All of lore.kernel.org
 help / color / mirror / Atom feed
From: "Michael S. Tsirkin" <mst@redhat.com>
To: Antonios Motakis <a.motakis@virtualopensystems.com>
Cc: Luke Gorrie <lukego@gmail.com>,
	snabb-devel@googlegroups.com,
	Nikolay Nikolaev <n.nikolaev@virtualopensystems.com>,
	qemu-devel qemu-devel <qemu-devel@nongnu.org>,
	VirtualOpenSystems Technical Team <tech@virtualopensystems.com>
Subject: Re: [Qemu-devel] [PATCH v6 0/8] Vhost and vhost-net support for userspace based backends
Date: Wed, 15 Jan 2014 10:54:43 +0200	[thread overview]
Message-ID: <20140115085443.GA1719@redhat.com> (raw)
In-Reply-To: <CAG8rG2wZBVHe70bpC3jOBfQeqb4a2xT-+okh2Rx_jTEcUg9-Pg@mail.gmail.com>

On Tue, Jan 14, 2014 at 07:13:29PM +0100, Antonios Motakis wrote:
> Hello,
> 
> 
> On Tue, Jan 14, 2014 at 12:14 PM, Michael S. Tsirkin <mst@redhat.com> wrote:
> 
>     On Mon, Jan 13, 2014 at 03:25:11PM +0100, Antonios Motakis wrote:
>     > In this patch series we would like to introduce our approach for putting
>     a
>     > virtio-net backend in an external userspace process. Our eventual target
>     is to
>     > run the network backend in the Snabbswitch ethernet switch, while
>     receiving
>     > traffic from a guest inside QEMU/KVM which runs an unmodified virtio-net
>     > implementation.
>     >
>     > For this, we are working into extending vhost to allow equivalent
>     functionality
>     > for userspace. Vhost already passes control of the data plane of
>     virtio-net to
>     > the host kernel; we want to realize a similar model, but for userspace.
>     >
>     > In this patch series the concept of a vhost-backend is introduced.
>     >
>     > We define two vhost backend types - vhost-kernel and vhost-user. The
>     former is
>     > the interface to the current kernel module implementation. Its control
>     plane is
>     > ioctl based. The data plane is the kernel directly accessing the QEMU
>     allocated,
>     > guest memory.
>     >
>     > In the new vhost-user backend, the control plane is based on
>     communication
>     > between QEMU and another userspace process using a unix domain socket.
>     This
>     > allows to implement a virtio backend for a guest running in QEMU, inside
>     the
>     > other userspace process.
>     >
>     > We change -mem-path to QemuOpts and add prealloc, share and unlink as
>     properties
>     > to it. HugeTLBFS requirements of -mem-path are relaxed, so any valid path
>     can
>     > be used now.
> 
>     Wait a second. This does not actually work well: if you mmap
>     a random file outside HugeTLBFS, kernel won't create huge pages
>     from this memory so performance of the system as a whole will suffer.
> 
>     You'll have fix the kernel MM before this scheme can fly.
> 
> 
> I'm not sure I completely understand this point. It is up to the user to choose
> not to use HugeTLBFS. Is there a particular problem with the kernel when not
> using it?
>  

Yes. Linux supports transparent huge pages.

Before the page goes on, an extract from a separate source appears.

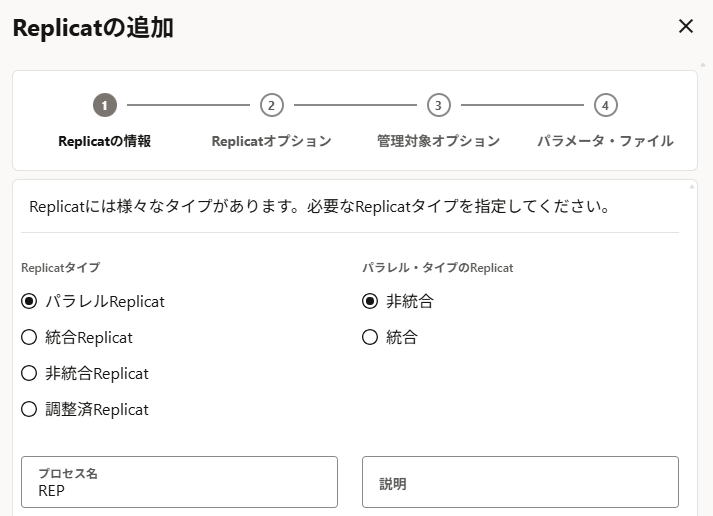
Task: Jump to step 3 circle indicator
Action: click(438, 105)
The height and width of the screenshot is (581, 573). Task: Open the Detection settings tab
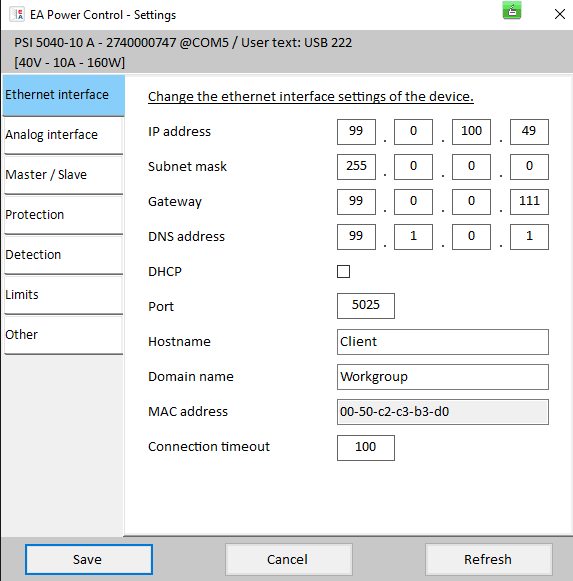[63, 255]
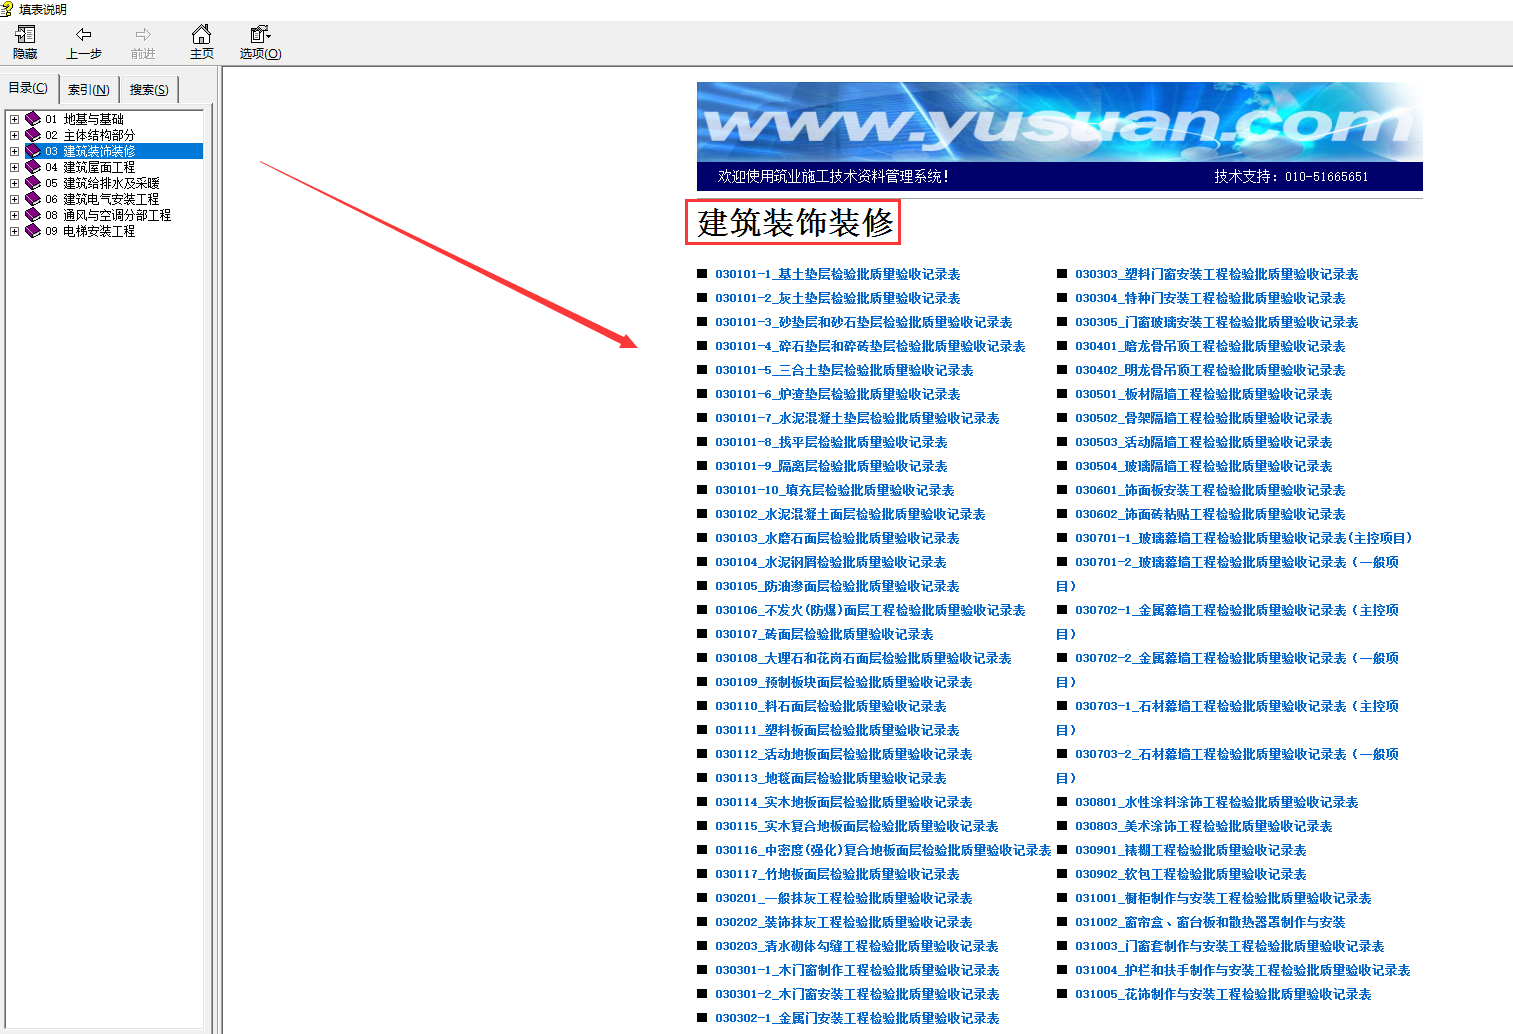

A bunch of anonymous pages are recombined into a single huge page,
all this without the drawbacks of HugeTLBFS and with no need for
special priveledges.

This is activated by default for qemu, by this line:

	qemu_madvise(new_block->host, size, QEMU_MADV_HUGEPAGE);

this does not have effect for named pages which you get
if you mmap a file from a filesystem, so performance
goes down (unless you use HugeTLBFS but that needs special priveledges).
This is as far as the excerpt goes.